Sure. A hierarchical query allows you to trace or ‘walk’ the relationship between rows in the same table -which, as an explanation, is pretty accurate but probably doesn’t enlighten you very much! So let me cite a specific example in the hope that the specifics will explain things a bit better!
Consider Scott’s EMP table:
SQL> select empno, ename, mgr from scott.emp;
EMPNO ENAME MGR
---------- ---------- ----------
7369 SMITH 7902
7499 ALLEN 7698
7521 WARD 7698
7566 JONES 7839
7654 MARTIN 7698
7698 BLAKE 7839
7782 CLARK 7839
7788 SCOTT 7566
7839 KING
7844 TURNER 7698
7876 ADAMS 7788
7900 JAMES 7698
7902 FORD 7566
7934 MILLER 7782
Each employee record tells us who that employee’s manager is. Using this information, I can deduce that SMITH reports to FORD, that FORD in his turn reports to JONES, and finally that JONES reports to KING -who has no manager to report to, and must therefore presumably be the ultimate boss of everyone. In a similar fashion, I can see that ALLEN reports to BLAKE, and BLAKE reports directly to KING. And finally, I see that SCOTT reports to JONES, and JONES (as we’ve already seen) reports to KING. And so on. In other words, rows in this EMP table are related to each other because the MGR column for one row usually points us to an EMPNO for an another employee. A hierarchical query will ‘discover’ these relationships for you.
OK... so how would you go about querying the EMP table to display that sort of ‘reports to’ relationship you’ve just described?
Relatively easily, in fact. The magic SQL clause needed to do it is CONNECT BY PRIOR, which happens also to need an additional START WITH clause if it is to return vaguely sensible results. So, for example:
SQL> select ename, level from emp
2 start with ename='KING'
3 connect by prior empno=mgr;
ENAME LEVEL
---------- ----------
KING 1
JONES 2
SCOTT 3
ADAMS 4
FORD 3
SMITH 4
BLAKE 2
ALLEN 3
WARD 3
MARTIN 3
TURNER 3
JAMES 3
CLARK 2
MILLER 3
That is in fact a hierarchical tree of EMP, though it doesn’t look much like a tree right now! To help bring out the ‘treeness’ of the data, I’ve selected here a pseudo-column called LEVEL which is automatically assigned to each row when you do these sorts of queries. You’ll note, for example, that KING is Level 1: that means he’s the ‘root’ node of the hierarchical tree, which is confirmation of what we already knew -he’s the ultimate boss. Jointly at level 2, we have JONES, BLAKE and CLARK. All three of these people report directly to KING. Beneath them, we have the Level 3 and 4 employees. Hence, ADAMS (level 4) reports to SCOTT (level 3) who reports to JONES, who reports to KING -and all of this should be exactly what I worked out from the visual inspection of the table earlier.
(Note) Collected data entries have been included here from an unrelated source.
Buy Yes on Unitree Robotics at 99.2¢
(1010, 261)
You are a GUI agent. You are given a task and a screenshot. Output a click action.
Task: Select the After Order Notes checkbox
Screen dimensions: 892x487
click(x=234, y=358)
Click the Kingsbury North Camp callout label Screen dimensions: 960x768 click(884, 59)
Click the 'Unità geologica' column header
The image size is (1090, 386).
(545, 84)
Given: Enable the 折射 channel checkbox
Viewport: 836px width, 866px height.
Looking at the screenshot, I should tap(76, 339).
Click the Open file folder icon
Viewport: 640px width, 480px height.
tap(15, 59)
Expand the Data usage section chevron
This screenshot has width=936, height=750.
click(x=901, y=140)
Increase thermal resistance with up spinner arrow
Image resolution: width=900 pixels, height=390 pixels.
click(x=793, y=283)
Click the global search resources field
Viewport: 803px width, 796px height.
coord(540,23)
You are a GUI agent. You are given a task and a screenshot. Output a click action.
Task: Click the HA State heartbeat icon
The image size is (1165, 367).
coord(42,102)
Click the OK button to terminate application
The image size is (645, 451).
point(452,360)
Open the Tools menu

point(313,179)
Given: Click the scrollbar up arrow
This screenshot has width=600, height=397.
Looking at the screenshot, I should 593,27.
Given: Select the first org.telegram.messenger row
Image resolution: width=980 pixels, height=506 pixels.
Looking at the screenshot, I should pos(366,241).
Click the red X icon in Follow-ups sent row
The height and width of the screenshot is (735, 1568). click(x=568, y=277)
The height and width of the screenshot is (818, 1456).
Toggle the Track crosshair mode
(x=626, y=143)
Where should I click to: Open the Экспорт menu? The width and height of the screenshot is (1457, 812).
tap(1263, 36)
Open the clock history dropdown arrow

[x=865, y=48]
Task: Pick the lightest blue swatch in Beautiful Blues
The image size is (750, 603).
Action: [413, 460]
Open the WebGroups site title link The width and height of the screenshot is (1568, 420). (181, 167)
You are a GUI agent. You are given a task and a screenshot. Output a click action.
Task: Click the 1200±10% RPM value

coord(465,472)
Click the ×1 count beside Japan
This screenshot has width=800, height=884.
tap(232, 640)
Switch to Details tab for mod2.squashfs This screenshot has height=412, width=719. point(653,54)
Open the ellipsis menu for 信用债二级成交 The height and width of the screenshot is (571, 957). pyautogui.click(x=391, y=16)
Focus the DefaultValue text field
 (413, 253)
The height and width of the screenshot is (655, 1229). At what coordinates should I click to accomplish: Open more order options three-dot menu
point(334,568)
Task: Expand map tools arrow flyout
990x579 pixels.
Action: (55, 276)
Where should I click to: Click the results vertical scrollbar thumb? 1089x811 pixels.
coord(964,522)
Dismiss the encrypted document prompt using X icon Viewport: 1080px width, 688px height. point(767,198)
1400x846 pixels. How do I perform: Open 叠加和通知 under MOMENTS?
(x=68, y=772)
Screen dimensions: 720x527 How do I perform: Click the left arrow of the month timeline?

It’s not exactly obvious, though, is it?! Can’t you make it display the results any better?
What do you expect? Fireworks and 3-D graphics??! Oh, OK: I can make things look a bit more meaningful if I start indenting the different levels of the hierarchy -and I can do that easily enough if I use the LEVEL pseudo column to tell Oracle how much to indent records by: as you become more and more junior, your level gets bigger and bigger... so junior staff should end up being more indented than senior ones. You can see this at work in this example:
SQL> select lpad(ename,LEVEL*2,' ') from emp
2 start with ename='KING'
3 connect by prior empno=mgr;
LPAD(ENAME,LEVEL*2,'')
--------------------------------------------
KI
JONE
SCOTT
ADAMS
FORD
SMITH
BLAK
ALLEN
WARD
MARTIN
TURNER
JAMES
CLAR
MILLER
...and you can see this is getting really quite close to something useful. The seniority relationship between, say, ADAMS, SCOTT, JONES and KING is now very visible -if only the employee names were not being truncated! But, fortunately, that too can be fixed with just a little tweaking of the LPAD bit of the query:
SQL> select
lpad(ename,length(ename)+LEVEL*2,' ') from emp
2 start with ename='KING'
3 connect by prior empno=mgr;
LPAD(ENAME,LENGTH(ENAME)+LEVEL*2,'')
----------------------------------------------------------
KING
JONES
SCOTT
ADAMS
FORD
SMITH
BLAKE
ALLEN
WARD
MARTIN
TURNER
JAMES
CLARK
MILLER
And that, I think, is just about as good as you’ll get.
That’s quite neat. But I notice I have to know who to ‘START WITH’ before the query runs. Suppose I don’t know that?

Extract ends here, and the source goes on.